Stability control systems are made to keep drivers away from situations that could compromise the integrity of the vehicle and its occupants. Such a system does not exist in the Viper. Before the PR manager at Dodge would release his grip on the key, we had to assure him the car would return in one piece. Thankfully we don't see a lot of rain here in Southern California. We charted our weather patterns for the past 100 years, drew up a schematic and convinced Dodge that winter doesn't show its face in these parts until late October. Our timeline was established.

We would test the 2009 Dodge Viper SRT-10 for six months. When the skies of winter dropped their first tears from heaven, so, too, would they fall from our own eyes. This meant the end of our test.

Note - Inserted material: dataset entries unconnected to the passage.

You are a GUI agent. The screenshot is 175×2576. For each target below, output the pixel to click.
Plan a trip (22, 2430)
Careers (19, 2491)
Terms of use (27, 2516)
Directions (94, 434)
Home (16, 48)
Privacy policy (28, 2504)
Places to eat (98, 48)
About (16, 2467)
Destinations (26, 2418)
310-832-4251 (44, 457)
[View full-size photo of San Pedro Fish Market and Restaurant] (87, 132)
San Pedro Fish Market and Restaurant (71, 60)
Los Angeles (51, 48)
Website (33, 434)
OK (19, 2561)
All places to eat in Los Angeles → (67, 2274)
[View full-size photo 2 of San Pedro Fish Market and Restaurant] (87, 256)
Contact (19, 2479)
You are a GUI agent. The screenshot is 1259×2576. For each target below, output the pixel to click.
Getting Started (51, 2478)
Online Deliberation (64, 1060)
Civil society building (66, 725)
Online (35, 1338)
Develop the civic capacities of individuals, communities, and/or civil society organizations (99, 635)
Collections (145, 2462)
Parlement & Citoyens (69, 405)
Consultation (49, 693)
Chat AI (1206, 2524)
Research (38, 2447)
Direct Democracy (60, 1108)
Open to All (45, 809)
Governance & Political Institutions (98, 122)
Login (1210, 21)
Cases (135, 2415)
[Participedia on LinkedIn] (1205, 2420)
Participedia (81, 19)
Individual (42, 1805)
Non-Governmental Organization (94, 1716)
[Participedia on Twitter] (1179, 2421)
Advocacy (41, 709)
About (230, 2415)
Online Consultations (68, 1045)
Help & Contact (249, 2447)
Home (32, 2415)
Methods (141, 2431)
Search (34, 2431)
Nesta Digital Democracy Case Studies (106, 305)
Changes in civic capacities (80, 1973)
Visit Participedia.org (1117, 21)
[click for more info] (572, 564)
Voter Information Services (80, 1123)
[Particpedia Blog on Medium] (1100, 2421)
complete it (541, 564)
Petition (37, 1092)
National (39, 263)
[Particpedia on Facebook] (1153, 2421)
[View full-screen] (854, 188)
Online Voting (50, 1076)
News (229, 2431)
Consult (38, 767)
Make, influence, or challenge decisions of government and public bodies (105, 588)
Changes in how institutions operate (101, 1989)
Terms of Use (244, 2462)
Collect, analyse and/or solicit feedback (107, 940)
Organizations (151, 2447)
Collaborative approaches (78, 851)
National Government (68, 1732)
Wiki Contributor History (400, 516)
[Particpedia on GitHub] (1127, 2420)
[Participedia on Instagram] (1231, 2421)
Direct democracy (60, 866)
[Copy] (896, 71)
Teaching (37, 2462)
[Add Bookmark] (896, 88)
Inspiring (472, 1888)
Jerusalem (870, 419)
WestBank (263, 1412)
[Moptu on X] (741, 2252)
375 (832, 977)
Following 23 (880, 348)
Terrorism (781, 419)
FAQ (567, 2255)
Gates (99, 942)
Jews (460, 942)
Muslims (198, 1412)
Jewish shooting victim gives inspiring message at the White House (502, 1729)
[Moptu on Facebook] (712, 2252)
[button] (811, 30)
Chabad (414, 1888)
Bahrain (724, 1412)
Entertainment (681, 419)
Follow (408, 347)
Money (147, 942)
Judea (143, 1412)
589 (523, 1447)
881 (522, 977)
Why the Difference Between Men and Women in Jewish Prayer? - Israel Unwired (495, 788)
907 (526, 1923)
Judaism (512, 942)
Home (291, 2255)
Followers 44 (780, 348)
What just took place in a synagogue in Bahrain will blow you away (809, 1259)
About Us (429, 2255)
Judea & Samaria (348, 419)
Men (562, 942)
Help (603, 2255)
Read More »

But our time together would live on across the long-term blog pages.

Inside Line Editor Ed Hellwig drove the long-term Viper on its first road trip to the World Superbike race in Salt Lake City. Hellwig blogged, "When I got into the Viper it didn't feel like a great road trip car. It was a bit cramped, hard to see out of and most definitely loud. But after a few hours behind the wheel, I got used to its tight cockpit and limited sight lines. It helps that the seat is comfortable and the satellite radio is hooked up. When you're on the open road, it's not exactly wide-open throttle the whole time."

Hellwig also drove the Viper on its final road trip to Las Vegas. "I'm reminded just how civilized this car can be. As refined as it can be, the Viper will still rip your face off with the best of them. After droning on the freeway for hours on end, I finally stopped for gas about an hour from home. As I pulled onto the freeway after filling up, I ripped through 2nd and hard into 3rd and completely scared the crap out of myself. Not that many cars are capable of this, and yet the Viper can do it in just about any gear. Gonna miss this thing."

We experienced no significant problems of note during our test of the 2009 Dodge Viper. There was a rear window strut that vibrated itself loose. And the dealer that wanted to cut it open to replace the strut. But this turned out to be a minor repair, requiring no more than a rivet gun to reattach the existing strut.

Otherwise we serviced the Viper at the prescribed intervals and received quite impressive service once we found a certified dealership. Our average service cost $230, which is the direct result of a 10-quart synthetic oil change each visit.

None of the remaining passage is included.